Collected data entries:

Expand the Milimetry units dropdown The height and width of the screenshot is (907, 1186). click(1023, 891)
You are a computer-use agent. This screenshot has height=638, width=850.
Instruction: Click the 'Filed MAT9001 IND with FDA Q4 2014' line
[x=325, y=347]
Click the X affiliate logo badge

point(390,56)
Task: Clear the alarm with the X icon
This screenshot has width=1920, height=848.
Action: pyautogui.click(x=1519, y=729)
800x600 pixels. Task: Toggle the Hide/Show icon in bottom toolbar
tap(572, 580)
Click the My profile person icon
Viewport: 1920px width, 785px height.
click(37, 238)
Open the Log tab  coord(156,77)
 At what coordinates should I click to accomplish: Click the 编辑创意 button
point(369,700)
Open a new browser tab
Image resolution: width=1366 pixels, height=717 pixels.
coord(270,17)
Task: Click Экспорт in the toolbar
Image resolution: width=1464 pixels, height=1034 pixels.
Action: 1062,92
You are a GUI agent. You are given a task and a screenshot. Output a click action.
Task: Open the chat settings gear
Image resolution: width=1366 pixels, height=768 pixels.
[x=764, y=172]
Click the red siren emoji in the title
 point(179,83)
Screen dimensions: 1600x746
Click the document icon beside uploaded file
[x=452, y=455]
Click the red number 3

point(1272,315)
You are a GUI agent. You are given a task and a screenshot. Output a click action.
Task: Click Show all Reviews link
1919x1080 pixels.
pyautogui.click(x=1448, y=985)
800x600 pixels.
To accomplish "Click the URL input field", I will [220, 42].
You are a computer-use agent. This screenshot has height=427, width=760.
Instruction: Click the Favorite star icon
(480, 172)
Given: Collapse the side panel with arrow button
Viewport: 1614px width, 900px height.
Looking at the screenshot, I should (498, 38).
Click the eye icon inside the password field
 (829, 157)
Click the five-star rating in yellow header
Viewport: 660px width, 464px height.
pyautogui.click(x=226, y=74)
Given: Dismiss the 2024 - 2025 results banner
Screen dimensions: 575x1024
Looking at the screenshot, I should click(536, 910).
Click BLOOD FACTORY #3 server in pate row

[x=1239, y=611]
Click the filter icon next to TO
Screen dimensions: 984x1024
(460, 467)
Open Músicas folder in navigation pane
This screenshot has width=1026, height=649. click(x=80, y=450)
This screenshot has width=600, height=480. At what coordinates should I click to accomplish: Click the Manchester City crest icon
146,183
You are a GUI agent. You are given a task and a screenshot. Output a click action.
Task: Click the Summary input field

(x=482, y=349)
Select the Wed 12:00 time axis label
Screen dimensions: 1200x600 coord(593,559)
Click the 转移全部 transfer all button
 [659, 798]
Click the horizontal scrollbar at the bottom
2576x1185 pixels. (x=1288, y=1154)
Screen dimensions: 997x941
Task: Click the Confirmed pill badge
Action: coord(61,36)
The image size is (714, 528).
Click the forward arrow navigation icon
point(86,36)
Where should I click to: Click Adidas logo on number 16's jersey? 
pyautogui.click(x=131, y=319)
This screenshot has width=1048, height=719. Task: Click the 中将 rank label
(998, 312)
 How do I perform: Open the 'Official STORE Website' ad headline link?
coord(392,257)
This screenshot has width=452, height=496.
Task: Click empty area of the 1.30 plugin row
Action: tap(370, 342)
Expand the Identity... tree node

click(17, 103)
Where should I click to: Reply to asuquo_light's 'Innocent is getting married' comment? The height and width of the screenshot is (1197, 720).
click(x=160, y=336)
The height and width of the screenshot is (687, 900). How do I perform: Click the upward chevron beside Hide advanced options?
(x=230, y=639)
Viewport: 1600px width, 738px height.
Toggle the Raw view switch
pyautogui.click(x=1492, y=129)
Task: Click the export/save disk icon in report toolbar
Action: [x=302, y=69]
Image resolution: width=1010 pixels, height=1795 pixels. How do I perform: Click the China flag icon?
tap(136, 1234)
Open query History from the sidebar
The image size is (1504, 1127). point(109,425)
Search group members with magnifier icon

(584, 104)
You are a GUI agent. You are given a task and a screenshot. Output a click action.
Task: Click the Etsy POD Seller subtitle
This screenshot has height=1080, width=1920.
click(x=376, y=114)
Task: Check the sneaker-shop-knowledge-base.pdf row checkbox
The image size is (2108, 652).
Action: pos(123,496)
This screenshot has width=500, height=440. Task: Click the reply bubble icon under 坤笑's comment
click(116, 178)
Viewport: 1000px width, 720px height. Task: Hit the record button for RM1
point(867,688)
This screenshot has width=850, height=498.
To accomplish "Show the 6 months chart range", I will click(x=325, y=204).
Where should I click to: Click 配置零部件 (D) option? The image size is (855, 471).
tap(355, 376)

- **To do**: Copy each line in the entries above where "will" turns up.

- **Written response**:
To accomplish "Click the URL input field", I will [220, 42].
To accomplish "Show the 6 months chart range", I will click(x=325, y=204).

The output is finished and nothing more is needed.